[Records supplied Boundary: Start]
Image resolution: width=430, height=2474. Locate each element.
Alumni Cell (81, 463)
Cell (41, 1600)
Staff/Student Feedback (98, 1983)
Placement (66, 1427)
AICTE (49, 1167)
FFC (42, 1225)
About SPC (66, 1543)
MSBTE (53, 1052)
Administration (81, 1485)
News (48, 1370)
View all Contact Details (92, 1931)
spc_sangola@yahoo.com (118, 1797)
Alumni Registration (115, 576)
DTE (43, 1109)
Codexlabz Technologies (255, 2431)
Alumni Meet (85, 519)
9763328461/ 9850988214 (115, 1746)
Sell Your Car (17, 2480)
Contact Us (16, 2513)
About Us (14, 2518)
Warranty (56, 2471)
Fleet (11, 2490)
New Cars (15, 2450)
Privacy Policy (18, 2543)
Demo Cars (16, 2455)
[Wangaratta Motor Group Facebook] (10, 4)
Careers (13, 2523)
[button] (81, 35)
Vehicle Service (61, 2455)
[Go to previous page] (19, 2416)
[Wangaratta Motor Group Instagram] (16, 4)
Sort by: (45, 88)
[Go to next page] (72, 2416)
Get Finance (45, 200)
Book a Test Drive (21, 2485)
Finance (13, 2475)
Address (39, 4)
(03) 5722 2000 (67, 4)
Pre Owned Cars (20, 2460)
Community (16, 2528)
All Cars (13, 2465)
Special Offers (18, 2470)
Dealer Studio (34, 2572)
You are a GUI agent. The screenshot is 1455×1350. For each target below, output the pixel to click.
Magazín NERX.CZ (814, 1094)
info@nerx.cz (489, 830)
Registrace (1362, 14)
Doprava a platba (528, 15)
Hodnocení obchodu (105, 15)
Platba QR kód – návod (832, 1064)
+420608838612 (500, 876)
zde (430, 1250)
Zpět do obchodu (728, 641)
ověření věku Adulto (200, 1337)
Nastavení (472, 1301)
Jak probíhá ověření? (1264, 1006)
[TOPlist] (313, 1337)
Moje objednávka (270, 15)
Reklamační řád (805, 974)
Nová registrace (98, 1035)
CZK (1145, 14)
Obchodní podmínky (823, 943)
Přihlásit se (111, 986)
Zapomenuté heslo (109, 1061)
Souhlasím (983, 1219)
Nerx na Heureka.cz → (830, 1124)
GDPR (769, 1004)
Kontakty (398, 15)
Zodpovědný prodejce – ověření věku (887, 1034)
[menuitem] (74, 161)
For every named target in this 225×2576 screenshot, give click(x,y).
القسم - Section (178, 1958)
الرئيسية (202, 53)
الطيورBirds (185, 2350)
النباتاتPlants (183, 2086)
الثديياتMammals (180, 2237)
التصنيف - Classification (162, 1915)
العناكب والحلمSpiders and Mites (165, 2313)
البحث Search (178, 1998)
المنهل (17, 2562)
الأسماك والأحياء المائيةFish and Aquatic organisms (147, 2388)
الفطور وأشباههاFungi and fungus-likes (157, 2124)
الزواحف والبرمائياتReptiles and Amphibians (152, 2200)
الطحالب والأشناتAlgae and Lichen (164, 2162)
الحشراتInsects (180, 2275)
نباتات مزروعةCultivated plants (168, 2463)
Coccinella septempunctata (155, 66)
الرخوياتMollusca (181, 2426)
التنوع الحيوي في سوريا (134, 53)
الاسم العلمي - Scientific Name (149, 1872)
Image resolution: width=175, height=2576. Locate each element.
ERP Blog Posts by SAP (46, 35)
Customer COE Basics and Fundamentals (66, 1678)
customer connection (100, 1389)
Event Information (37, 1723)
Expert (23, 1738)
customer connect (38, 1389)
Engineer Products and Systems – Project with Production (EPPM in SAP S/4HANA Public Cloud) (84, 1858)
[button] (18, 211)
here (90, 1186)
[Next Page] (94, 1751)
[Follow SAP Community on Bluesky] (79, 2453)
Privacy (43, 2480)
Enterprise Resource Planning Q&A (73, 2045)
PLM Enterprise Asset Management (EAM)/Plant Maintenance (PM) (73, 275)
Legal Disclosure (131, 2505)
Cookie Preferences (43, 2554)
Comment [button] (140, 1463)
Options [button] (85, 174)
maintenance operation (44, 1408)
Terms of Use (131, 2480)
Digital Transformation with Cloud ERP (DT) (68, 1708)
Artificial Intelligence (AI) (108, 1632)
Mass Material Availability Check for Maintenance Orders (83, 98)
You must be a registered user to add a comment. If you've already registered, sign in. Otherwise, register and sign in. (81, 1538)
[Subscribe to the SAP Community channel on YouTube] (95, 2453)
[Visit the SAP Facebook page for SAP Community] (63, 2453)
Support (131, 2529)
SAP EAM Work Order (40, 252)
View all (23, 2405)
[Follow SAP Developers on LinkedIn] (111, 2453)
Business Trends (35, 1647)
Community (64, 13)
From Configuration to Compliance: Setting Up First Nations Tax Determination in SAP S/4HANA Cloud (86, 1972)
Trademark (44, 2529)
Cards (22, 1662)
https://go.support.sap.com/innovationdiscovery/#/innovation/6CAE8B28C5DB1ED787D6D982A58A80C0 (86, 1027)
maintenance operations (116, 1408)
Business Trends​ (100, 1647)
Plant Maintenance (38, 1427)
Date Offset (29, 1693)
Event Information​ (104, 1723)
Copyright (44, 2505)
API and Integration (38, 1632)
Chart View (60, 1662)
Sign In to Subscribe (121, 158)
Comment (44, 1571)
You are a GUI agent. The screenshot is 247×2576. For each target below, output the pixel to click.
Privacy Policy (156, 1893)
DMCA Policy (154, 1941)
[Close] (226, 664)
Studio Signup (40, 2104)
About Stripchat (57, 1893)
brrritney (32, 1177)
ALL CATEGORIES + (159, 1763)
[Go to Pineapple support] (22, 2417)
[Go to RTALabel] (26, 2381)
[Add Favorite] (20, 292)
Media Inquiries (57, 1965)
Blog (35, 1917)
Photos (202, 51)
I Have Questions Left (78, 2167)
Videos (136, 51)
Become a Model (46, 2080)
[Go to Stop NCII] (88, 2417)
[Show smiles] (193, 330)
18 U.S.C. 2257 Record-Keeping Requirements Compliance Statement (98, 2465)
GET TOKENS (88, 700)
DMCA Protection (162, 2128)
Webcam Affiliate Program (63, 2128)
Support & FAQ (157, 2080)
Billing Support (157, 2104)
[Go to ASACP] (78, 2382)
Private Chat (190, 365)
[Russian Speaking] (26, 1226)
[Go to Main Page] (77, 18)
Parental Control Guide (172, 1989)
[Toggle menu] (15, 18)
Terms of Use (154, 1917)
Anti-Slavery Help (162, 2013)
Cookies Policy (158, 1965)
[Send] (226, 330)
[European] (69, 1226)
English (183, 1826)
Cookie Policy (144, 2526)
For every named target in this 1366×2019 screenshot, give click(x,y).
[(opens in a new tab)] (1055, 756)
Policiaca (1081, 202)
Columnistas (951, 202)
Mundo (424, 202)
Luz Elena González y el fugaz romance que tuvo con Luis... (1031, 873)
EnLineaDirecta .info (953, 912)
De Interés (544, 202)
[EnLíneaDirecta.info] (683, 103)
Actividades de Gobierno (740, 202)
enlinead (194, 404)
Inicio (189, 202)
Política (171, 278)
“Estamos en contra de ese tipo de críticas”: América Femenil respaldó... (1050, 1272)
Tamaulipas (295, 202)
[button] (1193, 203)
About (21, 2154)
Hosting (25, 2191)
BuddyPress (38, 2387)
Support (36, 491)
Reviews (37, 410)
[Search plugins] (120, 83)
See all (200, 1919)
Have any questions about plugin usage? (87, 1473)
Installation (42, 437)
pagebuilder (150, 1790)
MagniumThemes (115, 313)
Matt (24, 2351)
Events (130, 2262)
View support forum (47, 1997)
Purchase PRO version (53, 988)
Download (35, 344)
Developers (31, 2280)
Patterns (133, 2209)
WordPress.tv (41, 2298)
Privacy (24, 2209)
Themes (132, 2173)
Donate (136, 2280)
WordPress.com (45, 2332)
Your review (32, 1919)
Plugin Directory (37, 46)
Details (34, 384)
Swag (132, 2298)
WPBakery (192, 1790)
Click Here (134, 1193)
[Records supplied Boundary: End]
Exercise goal: Look above for the line with "AICTE (49, 1167)" and the line with "Codexlabz Technologies (255, 2431)"; transcribe both and all lines in between, exactly, and nothing else.

Exercise answer:
AICTE (49, 1167)
FFC (42, 1225)
About SPC (66, 1543)
MSBTE (53, 1052)
Administration (81, 1485)
News (48, 1370)
View all Contact Details (92, 1931)
spc_sangola@yahoo.com (118, 1797)
Alumni Registration (115, 576)
DTE (43, 1109)
Codexlabz Technologies (255, 2431)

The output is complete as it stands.